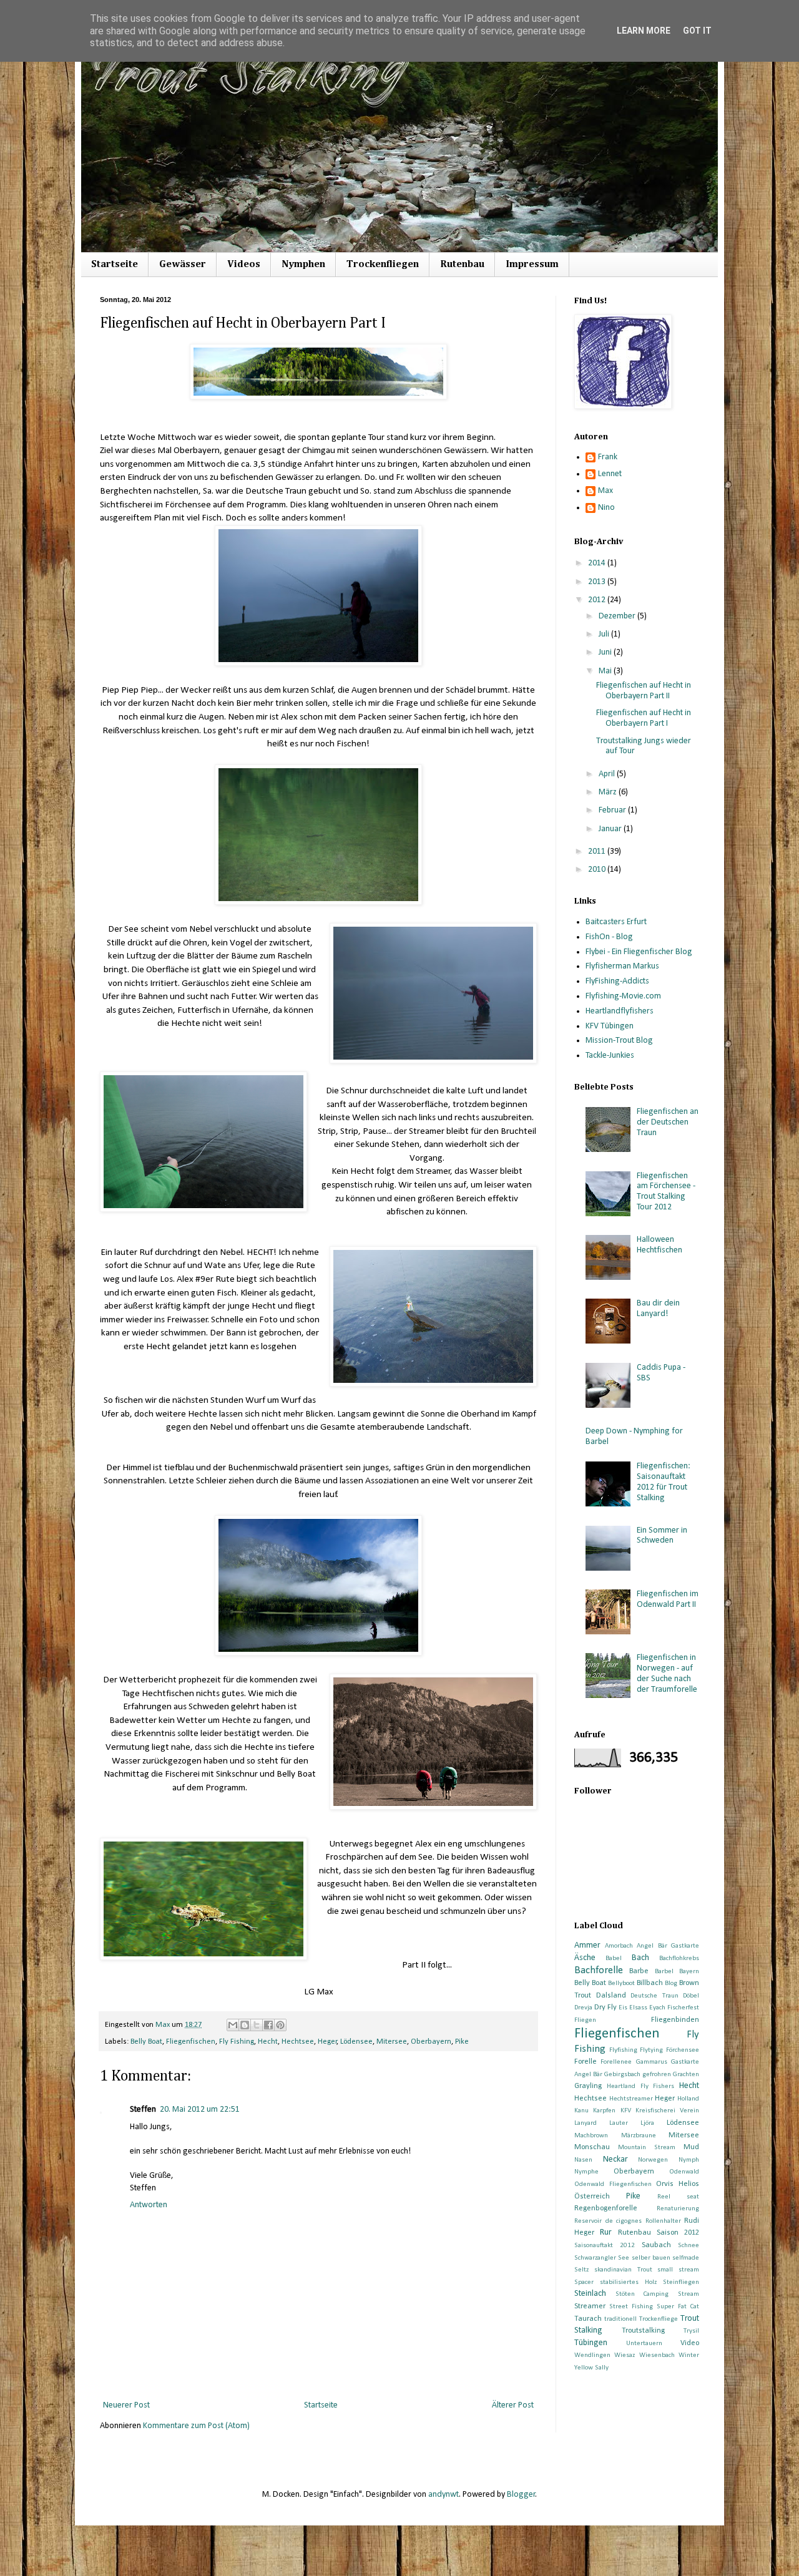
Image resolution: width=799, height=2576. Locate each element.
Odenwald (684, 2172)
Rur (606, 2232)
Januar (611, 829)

==

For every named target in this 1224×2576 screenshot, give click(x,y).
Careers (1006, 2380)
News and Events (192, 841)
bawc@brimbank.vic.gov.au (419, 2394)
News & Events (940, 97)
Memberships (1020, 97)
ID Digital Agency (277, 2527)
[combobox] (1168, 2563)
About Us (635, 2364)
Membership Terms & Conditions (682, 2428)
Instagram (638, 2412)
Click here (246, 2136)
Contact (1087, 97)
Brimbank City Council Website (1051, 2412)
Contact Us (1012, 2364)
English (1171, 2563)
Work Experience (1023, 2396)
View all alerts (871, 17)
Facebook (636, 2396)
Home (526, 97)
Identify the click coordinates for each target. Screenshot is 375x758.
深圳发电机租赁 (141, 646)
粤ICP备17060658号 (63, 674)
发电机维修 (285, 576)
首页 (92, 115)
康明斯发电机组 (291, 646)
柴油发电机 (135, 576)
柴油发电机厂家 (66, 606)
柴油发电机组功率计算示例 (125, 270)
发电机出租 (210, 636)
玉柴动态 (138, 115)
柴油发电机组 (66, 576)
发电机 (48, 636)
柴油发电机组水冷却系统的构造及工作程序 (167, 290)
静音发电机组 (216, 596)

*Assignment*.
Starting at the line above that holds "Image resolution: width=799, height=2576." and ending at the line that holds "Januar (611, 829)", transcribe each line exactly and include no other lines.

*Result of the task*.
Image resolution: width=799, height=2576. Locate each element.
Odenwald (684, 2172)
Rur (606, 2232)
Januar (611, 829)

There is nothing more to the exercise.